What to work on
Find and copy each line in the material below where the string "Given" occurs.

Data for this task
____________________

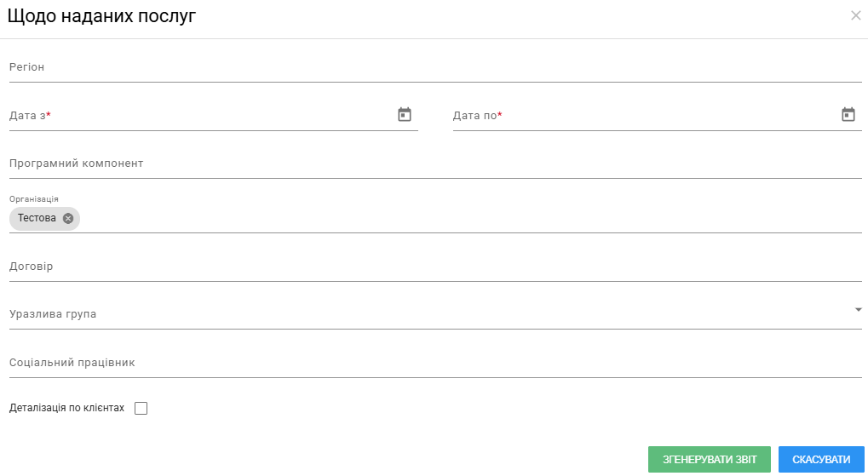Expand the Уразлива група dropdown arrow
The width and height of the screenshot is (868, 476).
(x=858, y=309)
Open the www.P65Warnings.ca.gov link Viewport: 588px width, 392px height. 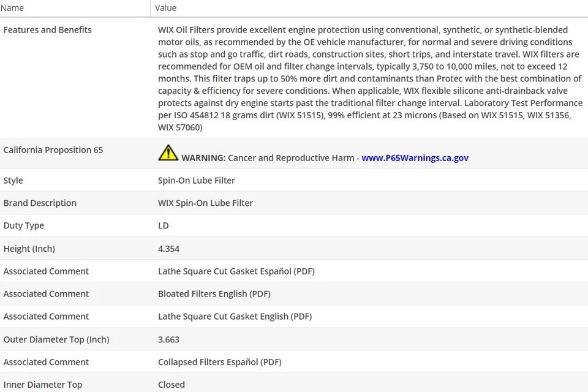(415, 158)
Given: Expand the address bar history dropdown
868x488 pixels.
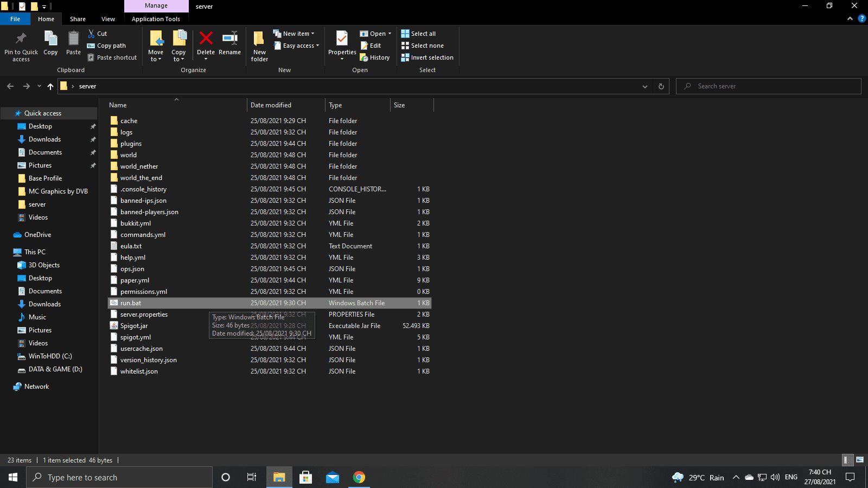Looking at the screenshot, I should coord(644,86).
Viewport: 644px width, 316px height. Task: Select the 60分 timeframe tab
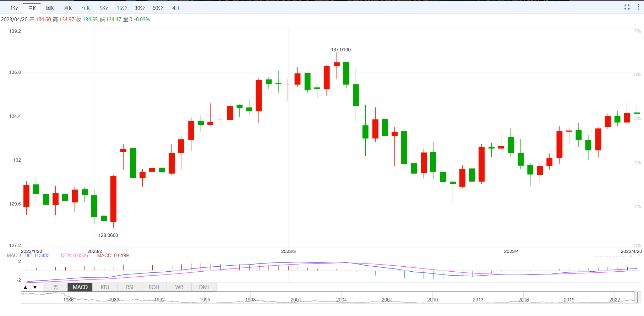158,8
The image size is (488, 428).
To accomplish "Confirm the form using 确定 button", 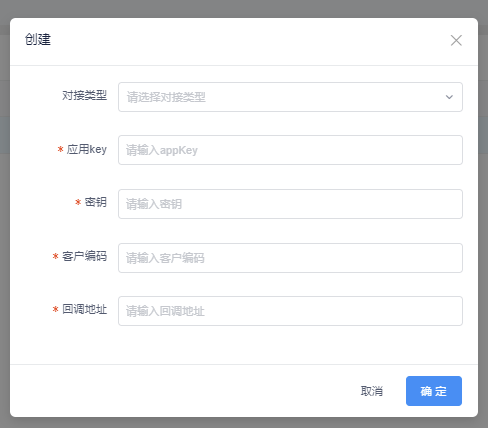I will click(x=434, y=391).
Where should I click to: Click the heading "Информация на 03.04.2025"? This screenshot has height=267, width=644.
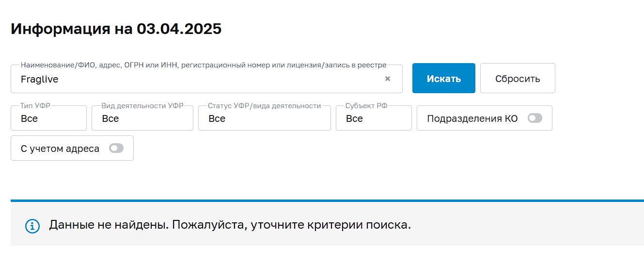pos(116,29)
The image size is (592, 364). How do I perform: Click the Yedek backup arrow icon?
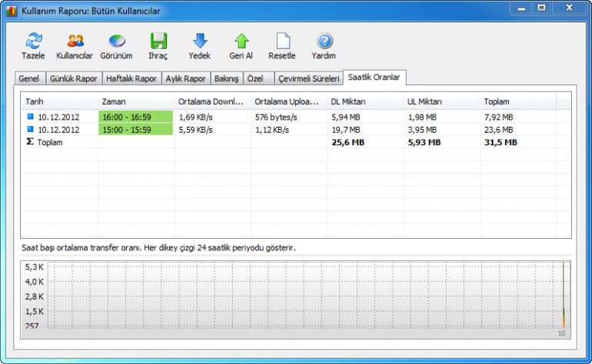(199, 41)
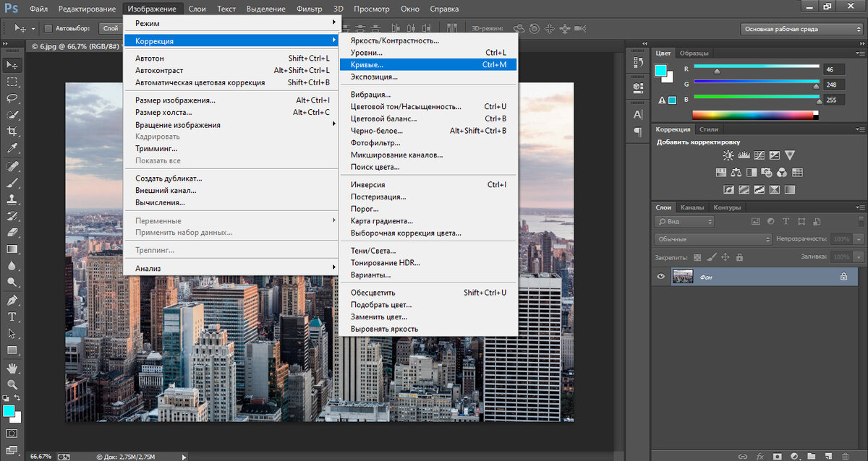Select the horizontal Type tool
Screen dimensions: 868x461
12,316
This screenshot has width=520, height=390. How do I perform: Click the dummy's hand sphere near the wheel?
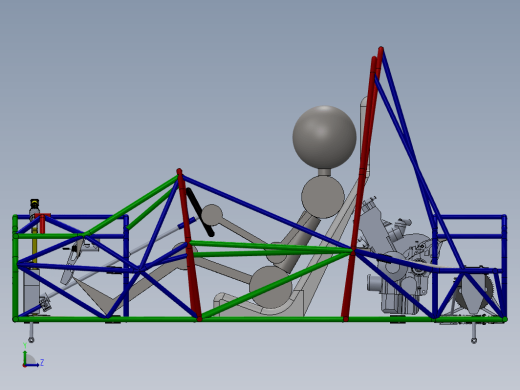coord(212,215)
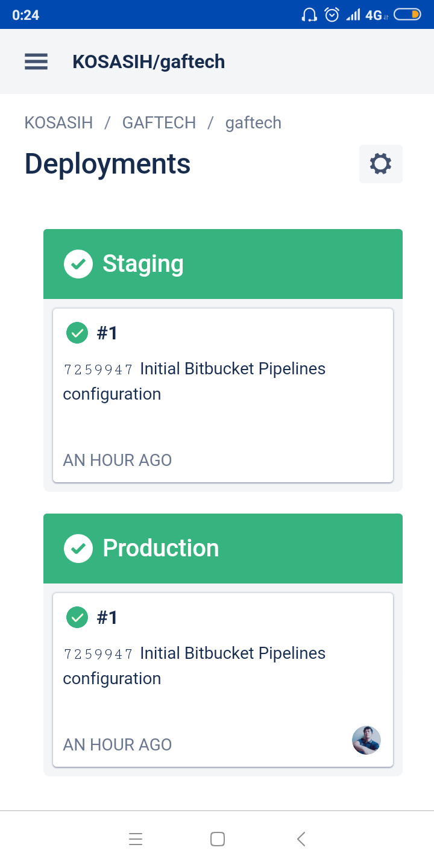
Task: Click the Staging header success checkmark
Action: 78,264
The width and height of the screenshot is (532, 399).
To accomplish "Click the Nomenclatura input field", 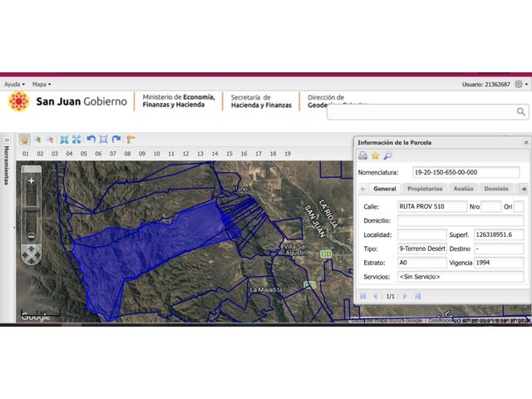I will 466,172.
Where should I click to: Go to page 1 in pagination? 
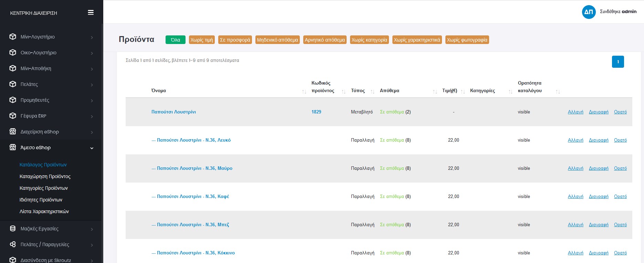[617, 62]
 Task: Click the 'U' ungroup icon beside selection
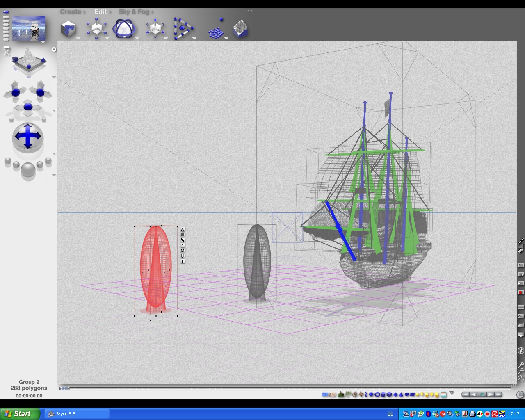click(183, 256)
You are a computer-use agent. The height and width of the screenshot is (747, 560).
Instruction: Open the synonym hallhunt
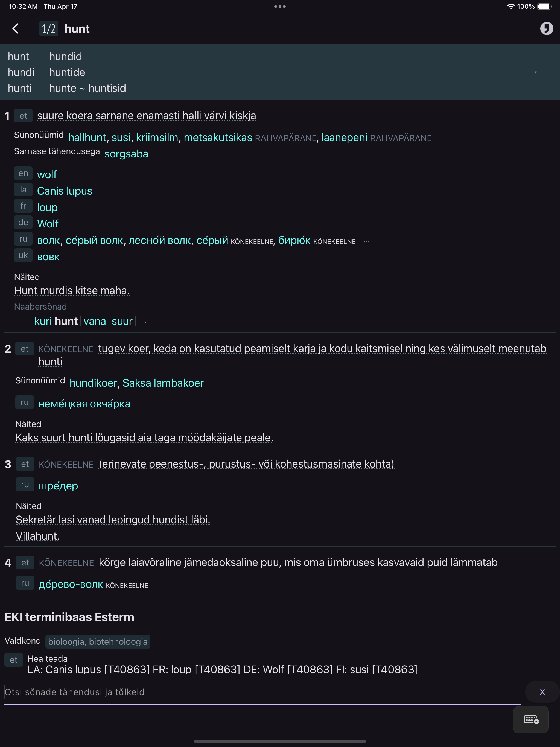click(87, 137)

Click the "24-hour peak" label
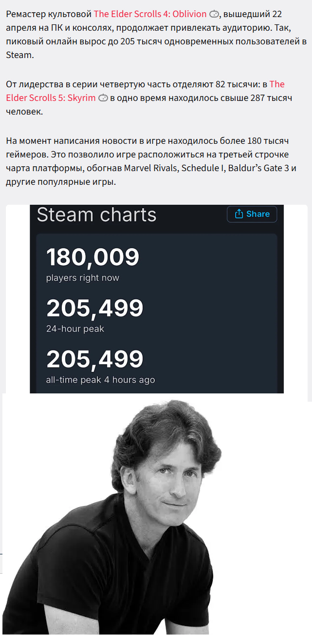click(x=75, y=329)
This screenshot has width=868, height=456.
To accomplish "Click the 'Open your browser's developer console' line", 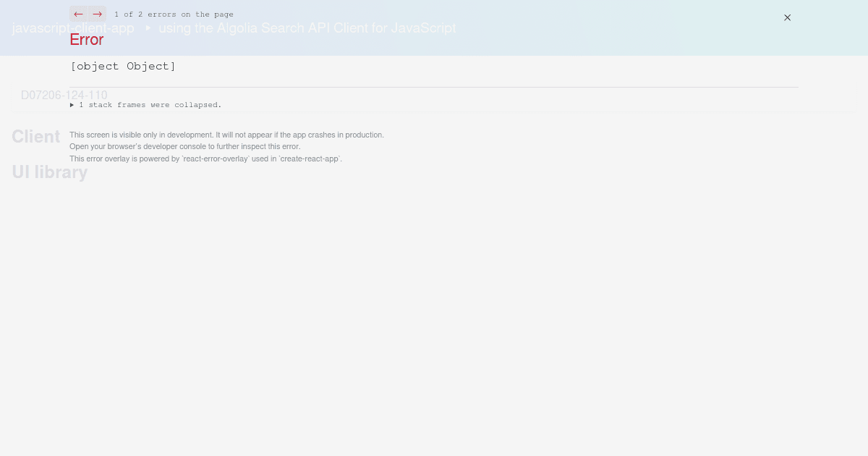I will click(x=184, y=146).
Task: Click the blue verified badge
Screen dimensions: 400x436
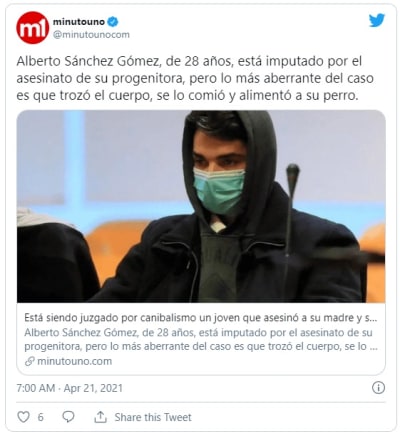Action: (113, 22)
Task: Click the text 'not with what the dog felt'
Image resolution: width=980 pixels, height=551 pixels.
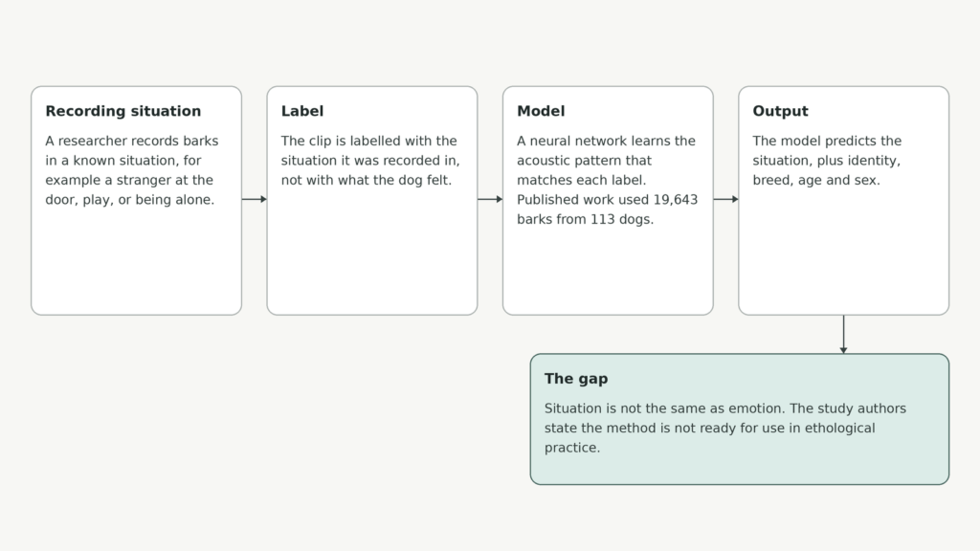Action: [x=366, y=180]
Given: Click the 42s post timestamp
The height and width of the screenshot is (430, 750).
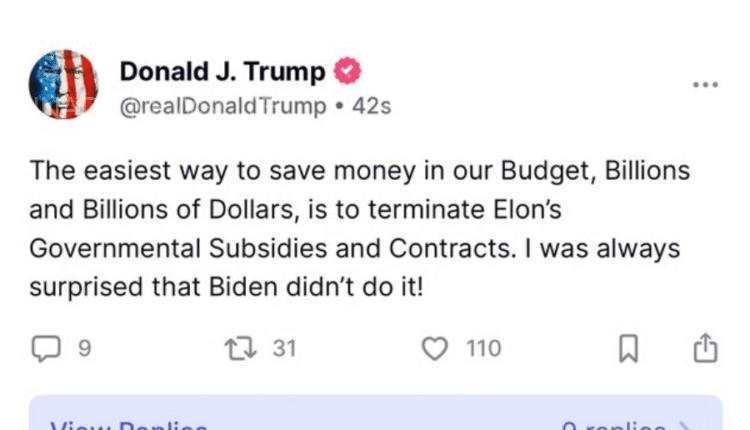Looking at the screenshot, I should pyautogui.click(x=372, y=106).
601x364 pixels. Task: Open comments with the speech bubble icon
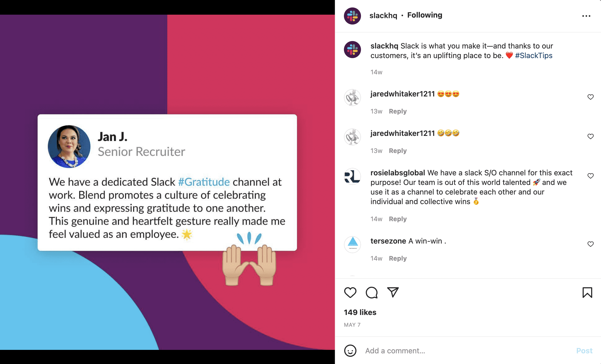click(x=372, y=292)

____________________

Response box
Given: Expand the address bar history dropdown
Given: Click the 42s post timestamp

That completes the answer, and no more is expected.